─── Excerto ───

Agora responsável pela Gestão de Stocks Médicos dos Médicos sem Fronteiras, Filipa admite que depois de seis anos no terreno, sentiu necessidade de abrandar. “Sou uma privilegiada porque continuo a ter contacto e a poder visitar estes países. Mas, por passar tantos meses nestes países, fui abdicando de muitas coisas. Eu não sou voluntária. Isto é a minha carreira. Mas há uma altura em que é cansativo, é frustrante, é triste. É muito pesado. E há um ponto em que percebemos: ‘Não consigo fazer isto o resto da vida’.”
Até porque alguns destes países têm sérios problemas de segurança e as equipas de emergência humanitária estão a colocar a própria vida em risco para ajudar aquelas populações. "A nossa segurança, muitas vezes, depende de determinadas questões culturais. Tanto no contacto com o paciente como com o resto da população. Há esta preocupação de haver uma preparação mais geral do que só saber que medicamento é que vai fazer falta", explica Filipa.
Questionada sobre se houve algum momento em que se sentiu em perigo, Filipa admite que a perceção de insegurança se torna diferente quando se está em certos países. "Muita gente me pergunta se já alguma vez estive em situação de insegurança. Eu não considero que tenha estado", diz, antes de afirmar: "Nós estamos num ambiente o mais controlado possível, portanto, para mim, estava dentro dos níveis de segurança aceitáveis. Mas depois, quando me ponho de fora, penso, isto é uma loucura". Como o dia em que, pouco depois de chegar à RD Congo, teve de ir a Goma. "Acabei por atravessar o lago Kivu, para Bukavu. Nós temos projetos entre o Kivu Sul e o Kivu Norte, hoje em dia tomado pelos rebeldes. Na altura, lembro-me que quando entrei para o barco, o senhor que picava os bilhetes tinha a sua Kalashnikov ao ombro. Isso é perfeitamente normal. Mas por qualquer razão, virou-se para falar contra a pessoa e o cabo da espingarda bateu-me no joelho. E eu lembro-me de pensar nesse momento: 'isto é parte do meu trabalho, o que eu não posso de todo é contar à minha mãe", recorda.
Apesar de hoje exercer sobretudo funções mais de suporte técnico, Filipa vai já em maio para o Médio Oriente - primeiro Israel e Cisjordânia, depois Síria e Afeganistão.

─── Material de origem ───

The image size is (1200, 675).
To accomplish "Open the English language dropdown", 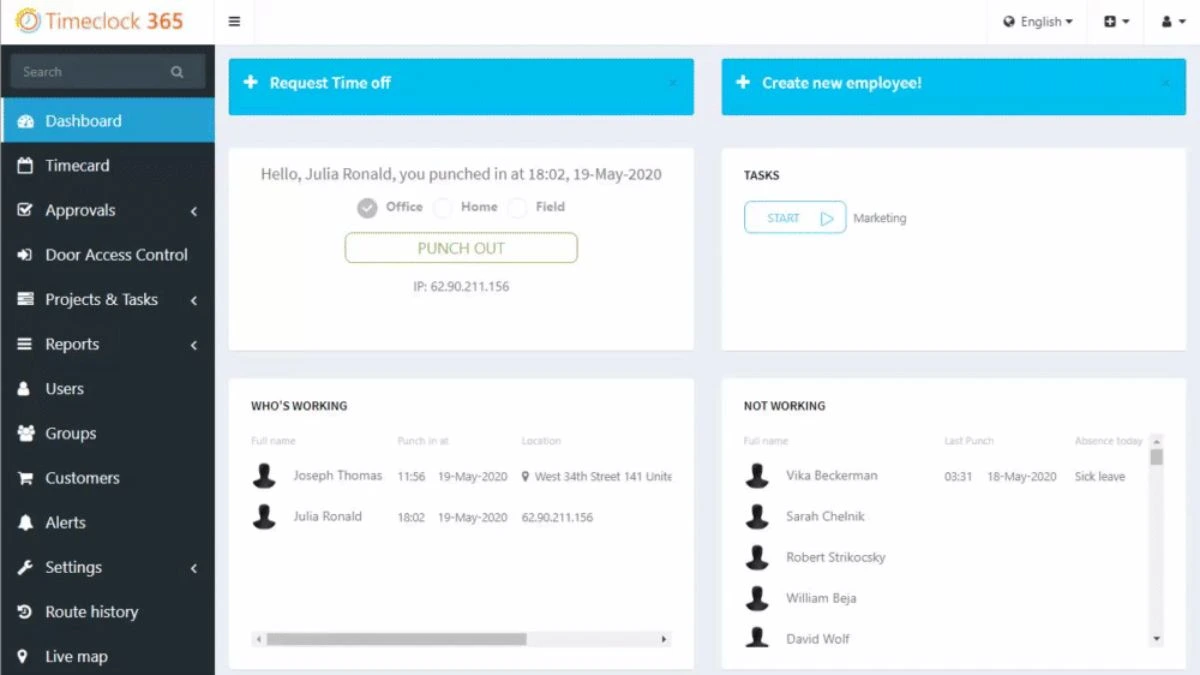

───

- Requisitos da tarefa
Com base no excerto, responda às seguintes perguntas:
(a) Ao fim de quantos anos no terreno sentiu Filipa necessidade de abrandar?
(b) Que lago atravessou Filipa para chegar a Bukavu?
(c) Para onde vai Filipa primeiro, em maio?

- A sua solução
(a) Seis anos.
(b) O lago Kivu.
(c) Israel e Cisjordânia.